— START Passage shown —

Just copy and paste this `python` code chunk in a code cell and run to get the output.

In [None]:
# assign 2 to the variable 'py_variable'
py_variable= 2 
print("Value storedis",py_variable) # displays the value stored in 'py_variable'
type(py_variable)  # return the data type of 'py_variable'

2


int

This makes variable definition easy for the programmer. As usual, though, great power comes with great responsibility. For example:



In [None]:
py_varible = py_variable+100
print (py_variable)
     

2


> **Note:** If you accidentally mistype a variable name, `Python` will not catch it for you. This can lead to bugs that can be hard to track - so beware.

## Types and Typecasting
The usual typecasting is available in `Python`, so it is easy to convert `strings` to `ints` or floats, `floats` to `ints`, etc. The syntax is slightly different than C:

In [None]:
a = "1"
b = 5 
print(a+b)

TypeError: ignored

This error can by corrected using `type casting` as shown below:

>Note that the typing is dynamic. I.e. a variable that was initally say an integer can become another type (float, string, etc.) via reassignment.



In [None]:
a = "1"
b = 5
print(int(a)+b)

6


## Operators

`Python` offers the usual operators such as `+,-,/,*,=,>,<,==,!=,&,|`, (sum, difference, divide, product, assignment, greater than, less than, equal - comparison,not equal, and, or, respectively).
Additionally, there are `%,// and **` (modulo, floor division and 'to the power'). Note a few specifics:

In [None]:
print(3/4)
print(3.0 / 4.0)
print(3%4)
print(3//4)
print(3**4)

— END Passage shown —
— START Dataset content —

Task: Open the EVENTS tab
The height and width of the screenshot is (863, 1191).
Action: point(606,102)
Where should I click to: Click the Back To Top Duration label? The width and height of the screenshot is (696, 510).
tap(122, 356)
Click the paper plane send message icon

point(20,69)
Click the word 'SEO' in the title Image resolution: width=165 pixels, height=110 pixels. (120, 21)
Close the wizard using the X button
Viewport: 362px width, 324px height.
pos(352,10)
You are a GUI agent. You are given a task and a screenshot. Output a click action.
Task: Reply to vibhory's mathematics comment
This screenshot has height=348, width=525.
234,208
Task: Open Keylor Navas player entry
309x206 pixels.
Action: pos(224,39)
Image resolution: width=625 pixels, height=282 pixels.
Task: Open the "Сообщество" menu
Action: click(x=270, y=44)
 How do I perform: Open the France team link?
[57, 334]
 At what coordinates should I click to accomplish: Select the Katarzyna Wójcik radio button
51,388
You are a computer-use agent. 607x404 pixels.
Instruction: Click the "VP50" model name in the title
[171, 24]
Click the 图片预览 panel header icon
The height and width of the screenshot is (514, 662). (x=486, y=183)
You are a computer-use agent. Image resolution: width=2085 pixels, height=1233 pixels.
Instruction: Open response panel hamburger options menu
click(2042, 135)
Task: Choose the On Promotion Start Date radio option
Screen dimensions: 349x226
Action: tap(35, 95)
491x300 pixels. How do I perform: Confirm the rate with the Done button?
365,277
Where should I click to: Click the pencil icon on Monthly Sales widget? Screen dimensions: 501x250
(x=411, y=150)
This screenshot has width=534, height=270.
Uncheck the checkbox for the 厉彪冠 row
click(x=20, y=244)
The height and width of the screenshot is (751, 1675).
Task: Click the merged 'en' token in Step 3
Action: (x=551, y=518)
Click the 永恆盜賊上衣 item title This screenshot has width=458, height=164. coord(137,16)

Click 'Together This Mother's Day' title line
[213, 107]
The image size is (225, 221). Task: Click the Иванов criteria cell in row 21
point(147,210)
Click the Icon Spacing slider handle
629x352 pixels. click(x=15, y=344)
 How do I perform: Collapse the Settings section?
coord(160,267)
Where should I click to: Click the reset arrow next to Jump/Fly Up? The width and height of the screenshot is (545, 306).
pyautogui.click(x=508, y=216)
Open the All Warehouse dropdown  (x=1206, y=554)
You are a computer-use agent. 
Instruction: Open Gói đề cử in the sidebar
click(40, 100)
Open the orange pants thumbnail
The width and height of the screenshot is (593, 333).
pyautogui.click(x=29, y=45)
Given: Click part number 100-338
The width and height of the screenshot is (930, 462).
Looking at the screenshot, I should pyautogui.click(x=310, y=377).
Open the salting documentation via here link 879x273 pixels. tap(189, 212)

— END Dataset content —

Request 1 =
According to the Python tutorial excerpt, what does Python do if you accidentally mistype a variable name?
Request 2 =
In the Python tutorial excerpt, copy out the stretch from "## Operators" through "print(3.0 / 4.0)", renaming "floor division" to "integer division".

Correct result 1 =
Python will not catch it for you.

Correct result 2 =
## Operators

`Python` offers the usual operators such as `+,-,/,*,=,>,<,==,!=,&,|`, (sum, difference, divide, product, assignment, greater than, less than, equal - comparison,not equal, and, or, respectively).
Additionally, there are `%,// and **` (modulo, integer division and 'to the power'). Note a few specifics:

In [None]:
print(3/4)
print(3.0 / 4.0)